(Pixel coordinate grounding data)
┌──

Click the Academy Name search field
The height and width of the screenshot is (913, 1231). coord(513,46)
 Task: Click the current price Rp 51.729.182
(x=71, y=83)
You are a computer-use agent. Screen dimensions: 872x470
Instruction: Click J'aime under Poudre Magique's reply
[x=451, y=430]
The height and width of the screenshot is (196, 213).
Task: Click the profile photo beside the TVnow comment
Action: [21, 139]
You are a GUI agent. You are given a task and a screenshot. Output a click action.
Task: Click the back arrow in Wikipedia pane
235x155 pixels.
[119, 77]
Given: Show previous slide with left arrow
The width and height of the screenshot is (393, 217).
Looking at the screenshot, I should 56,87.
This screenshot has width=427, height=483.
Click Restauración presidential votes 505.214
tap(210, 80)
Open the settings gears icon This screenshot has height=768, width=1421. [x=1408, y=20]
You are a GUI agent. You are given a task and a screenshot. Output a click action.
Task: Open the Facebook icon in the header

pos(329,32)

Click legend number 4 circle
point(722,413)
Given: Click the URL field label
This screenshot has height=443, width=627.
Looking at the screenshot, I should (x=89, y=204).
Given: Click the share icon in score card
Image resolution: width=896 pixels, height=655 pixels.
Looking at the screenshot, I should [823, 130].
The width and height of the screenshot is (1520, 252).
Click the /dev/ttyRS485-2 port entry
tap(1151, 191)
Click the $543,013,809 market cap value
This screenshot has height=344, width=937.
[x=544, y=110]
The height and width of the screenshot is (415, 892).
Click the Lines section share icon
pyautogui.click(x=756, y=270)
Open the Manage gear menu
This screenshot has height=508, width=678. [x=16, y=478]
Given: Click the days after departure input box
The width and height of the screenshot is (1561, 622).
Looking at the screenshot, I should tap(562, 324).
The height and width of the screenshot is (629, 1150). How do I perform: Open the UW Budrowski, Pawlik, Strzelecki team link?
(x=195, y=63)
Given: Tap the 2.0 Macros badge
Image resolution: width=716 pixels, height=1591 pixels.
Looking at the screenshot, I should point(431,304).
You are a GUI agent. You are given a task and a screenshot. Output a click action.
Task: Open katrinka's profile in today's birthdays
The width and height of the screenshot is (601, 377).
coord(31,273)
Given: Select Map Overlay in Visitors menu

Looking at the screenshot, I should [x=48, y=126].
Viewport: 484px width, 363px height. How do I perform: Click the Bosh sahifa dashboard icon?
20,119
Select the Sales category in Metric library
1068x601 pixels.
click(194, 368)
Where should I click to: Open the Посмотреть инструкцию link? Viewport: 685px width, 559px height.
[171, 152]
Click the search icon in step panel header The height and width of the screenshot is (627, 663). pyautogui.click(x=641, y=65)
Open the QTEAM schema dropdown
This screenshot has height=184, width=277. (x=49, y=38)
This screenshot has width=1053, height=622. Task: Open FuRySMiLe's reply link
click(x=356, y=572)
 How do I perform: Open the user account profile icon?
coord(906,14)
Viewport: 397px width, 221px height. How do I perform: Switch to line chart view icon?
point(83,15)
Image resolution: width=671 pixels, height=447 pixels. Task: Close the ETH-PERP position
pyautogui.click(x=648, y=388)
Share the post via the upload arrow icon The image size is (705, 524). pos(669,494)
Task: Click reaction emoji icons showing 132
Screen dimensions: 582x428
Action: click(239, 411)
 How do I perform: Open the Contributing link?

└──

_Task description_: Repeat only the lines running from the line that contains "Task: Open katrinka's" through the last line above, inclusive.

_Response for this exercise_:
Task: Open katrinka's profile in today's birthdays
The width and height of the screenshot is (601, 377).
coord(31,273)
Given: Select Map Overlay in Visitors menu

Looking at the screenshot, I should [x=48, y=126].
Viewport: 484px width, 363px height. How do I perform: Click the Bosh sahifa dashboard icon?
20,119
Select the Sales category in Metric library
1068x601 pixels.
click(194, 368)
Where should I click to: Open the Посмотреть инструкцию link? Viewport: 685px width, 559px height.
[171, 152]
Click the search icon in step panel header The height and width of the screenshot is (627, 663). pyautogui.click(x=641, y=65)
Open the QTEAM schema dropdown
This screenshot has height=184, width=277. (x=49, y=38)
This screenshot has width=1053, height=622. Task: Open FuRySMiLe's reply link
click(x=356, y=572)
 How do I perform: Open the user account profile icon?
coord(906,14)
Viewport: 397px width, 221px height. How do I perform: Switch to line chart view icon?
point(83,15)
Image resolution: width=671 pixels, height=447 pixels. Task: Close the ETH-PERP position
pyautogui.click(x=648, y=388)
Share the post via the upload arrow icon The image size is (705, 524). pos(669,494)
Task: Click reaction emoji icons showing 132
Screen dimensions: 582x428
Action: click(239, 411)
 How do I perform: Open the Contributing link?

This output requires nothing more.